MIT TechTalk Article
Fast protein sequence-energy mapping with Cluster Expansion
09/30/05. Our paper got published in Phys. Rev. Lett. Apparently, PRL has a super strict policy about reproducing papers in any format, so I can not post the PDF here, as previously promised. However, here is a link to the abstract. Our library has a subscription, so if you log in through Vera, you can get the PDF.
In collaboration with the Ceder Lab in the Department of Materials Science and Engineering at MIT, we have recently submitted a paper to Physics Review Letters (Fei Zhou, Gevorg Grigoryan, Amy Keating, Gerbrand Ceder, Dane Morgan, "Coarse graining protein energetics with cluster expansion"). It got accepted with some very positive reviews. Here are some excerpts:
- "This submitted paper is very original and could lead to important developments."

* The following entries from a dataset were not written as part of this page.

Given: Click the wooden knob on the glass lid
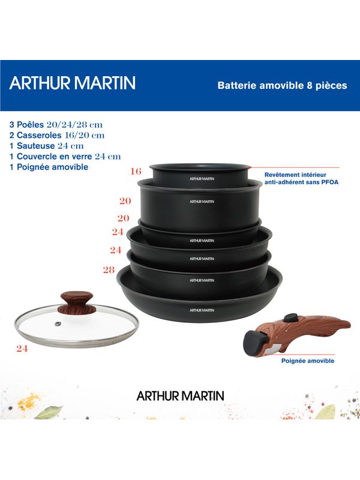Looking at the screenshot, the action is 77,303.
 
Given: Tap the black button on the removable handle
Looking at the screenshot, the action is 291,317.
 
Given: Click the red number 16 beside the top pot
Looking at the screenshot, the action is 136,172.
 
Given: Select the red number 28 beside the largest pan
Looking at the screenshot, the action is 109,269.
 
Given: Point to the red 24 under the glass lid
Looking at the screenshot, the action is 22,349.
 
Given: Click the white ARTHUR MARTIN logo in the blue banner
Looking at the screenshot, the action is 72,83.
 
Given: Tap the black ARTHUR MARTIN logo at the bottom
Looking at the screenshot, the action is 181,396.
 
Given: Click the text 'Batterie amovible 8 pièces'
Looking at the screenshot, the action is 282,85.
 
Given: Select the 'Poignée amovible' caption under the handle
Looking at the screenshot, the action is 308,361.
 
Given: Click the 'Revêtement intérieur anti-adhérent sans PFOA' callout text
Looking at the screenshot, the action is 302,178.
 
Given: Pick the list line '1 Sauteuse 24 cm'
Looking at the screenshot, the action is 47,146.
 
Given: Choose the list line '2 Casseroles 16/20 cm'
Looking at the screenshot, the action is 57,135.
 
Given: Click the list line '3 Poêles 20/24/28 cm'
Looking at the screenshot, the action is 56,125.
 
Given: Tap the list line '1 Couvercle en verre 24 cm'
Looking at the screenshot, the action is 65,157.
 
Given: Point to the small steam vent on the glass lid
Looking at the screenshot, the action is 57,323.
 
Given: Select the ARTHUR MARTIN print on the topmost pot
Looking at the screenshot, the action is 202,179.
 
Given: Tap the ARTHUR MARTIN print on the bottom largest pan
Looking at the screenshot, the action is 202,310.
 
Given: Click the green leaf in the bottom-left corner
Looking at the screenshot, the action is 49,412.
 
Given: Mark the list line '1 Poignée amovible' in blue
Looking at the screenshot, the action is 49,167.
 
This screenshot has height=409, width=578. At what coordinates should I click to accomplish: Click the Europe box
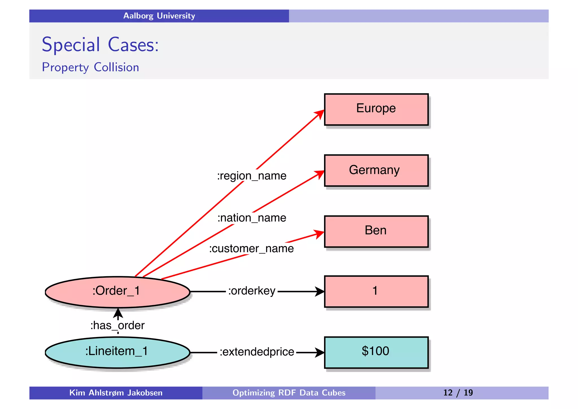(x=376, y=109)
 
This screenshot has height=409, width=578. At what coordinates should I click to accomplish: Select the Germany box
(x=376, y=170)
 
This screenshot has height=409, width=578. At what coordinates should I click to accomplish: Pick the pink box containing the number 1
(x=376, y=291)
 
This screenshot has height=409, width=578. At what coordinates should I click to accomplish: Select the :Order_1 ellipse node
(x=117, y=292)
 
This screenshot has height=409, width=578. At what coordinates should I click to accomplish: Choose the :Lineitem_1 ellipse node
(x=117, y=352)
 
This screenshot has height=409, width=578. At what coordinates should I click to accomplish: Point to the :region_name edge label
(x=251, y=176)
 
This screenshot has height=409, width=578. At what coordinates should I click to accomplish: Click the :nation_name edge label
(x=251, y=218)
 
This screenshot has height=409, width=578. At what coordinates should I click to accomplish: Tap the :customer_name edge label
(x=251, y=249)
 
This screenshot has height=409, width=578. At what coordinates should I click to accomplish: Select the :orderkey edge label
(x=251, y=291)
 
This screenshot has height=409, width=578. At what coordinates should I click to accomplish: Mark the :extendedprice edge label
(x=257, y=352)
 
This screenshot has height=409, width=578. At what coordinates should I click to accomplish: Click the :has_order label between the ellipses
(x=117, y=325)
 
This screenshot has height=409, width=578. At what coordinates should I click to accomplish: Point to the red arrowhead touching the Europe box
(x=320, y=114)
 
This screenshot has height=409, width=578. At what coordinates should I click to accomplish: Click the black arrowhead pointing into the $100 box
(x=319, y=352)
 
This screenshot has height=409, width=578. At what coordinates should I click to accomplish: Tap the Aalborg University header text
(x=159, y=16)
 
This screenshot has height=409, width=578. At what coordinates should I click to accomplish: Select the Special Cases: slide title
(x=100, y=45)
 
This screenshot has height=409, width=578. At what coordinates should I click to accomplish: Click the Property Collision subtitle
(x=90, y=68)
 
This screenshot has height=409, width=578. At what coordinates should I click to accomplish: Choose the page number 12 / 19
(x=458, y=393)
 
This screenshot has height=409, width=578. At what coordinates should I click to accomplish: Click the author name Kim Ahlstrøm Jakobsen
(x=116, y=393)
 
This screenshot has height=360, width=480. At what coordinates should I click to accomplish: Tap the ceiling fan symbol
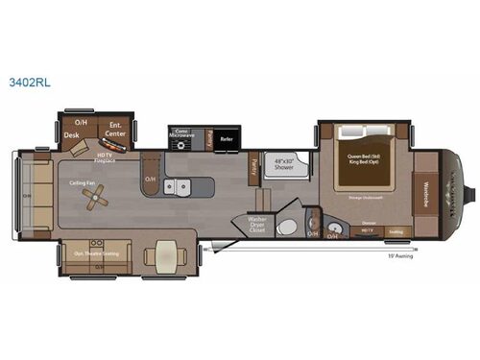[96, 196]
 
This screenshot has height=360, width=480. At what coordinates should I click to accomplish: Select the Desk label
[71, 135]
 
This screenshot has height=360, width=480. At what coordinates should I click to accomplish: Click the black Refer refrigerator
[227, 139]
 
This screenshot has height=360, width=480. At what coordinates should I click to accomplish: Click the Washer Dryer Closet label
[257, 224]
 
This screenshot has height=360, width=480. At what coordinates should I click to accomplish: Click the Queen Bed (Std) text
[361, 153]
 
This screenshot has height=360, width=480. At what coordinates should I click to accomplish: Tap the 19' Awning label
[398, 256]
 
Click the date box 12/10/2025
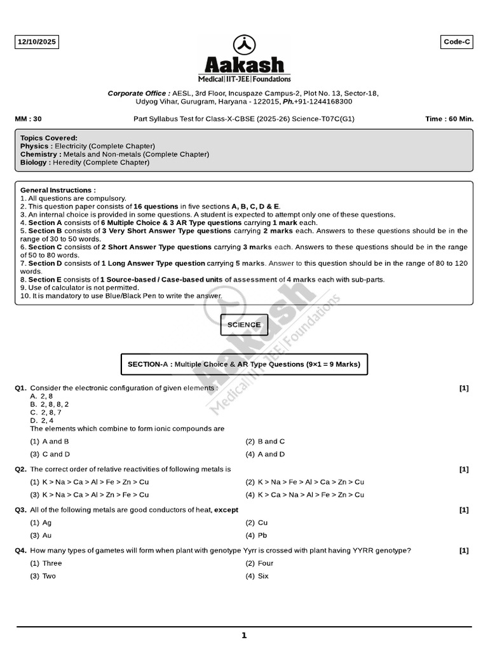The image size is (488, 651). (x=37, y=42)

- "In other words, the authors might consider a somewhat "dumbed down" version of their paper (sorry!), and use it as a sort of introduction to a longer paper where mathematical developments are given in detail. In that way, readers in both disciplines may well look forward with great anticipation to the full treatment (to appear in PRB, say)... In summary, the authors' is an extremely interesting approach, perhaps the most wildly interdisciplinary that I have seen. It amply merits publication in PRL, but in my opinion requires reworking so that non-specialists (of both communities!) may appreciate the novelty and power of the proposed method."
- "Given the enormous interest in protein design and protein folding at the present time, the article is likely to find wide interest amongst the readership of the journal."
We are extremely happy that the paper got in with such great reviews. I shall post a PDF once it is published.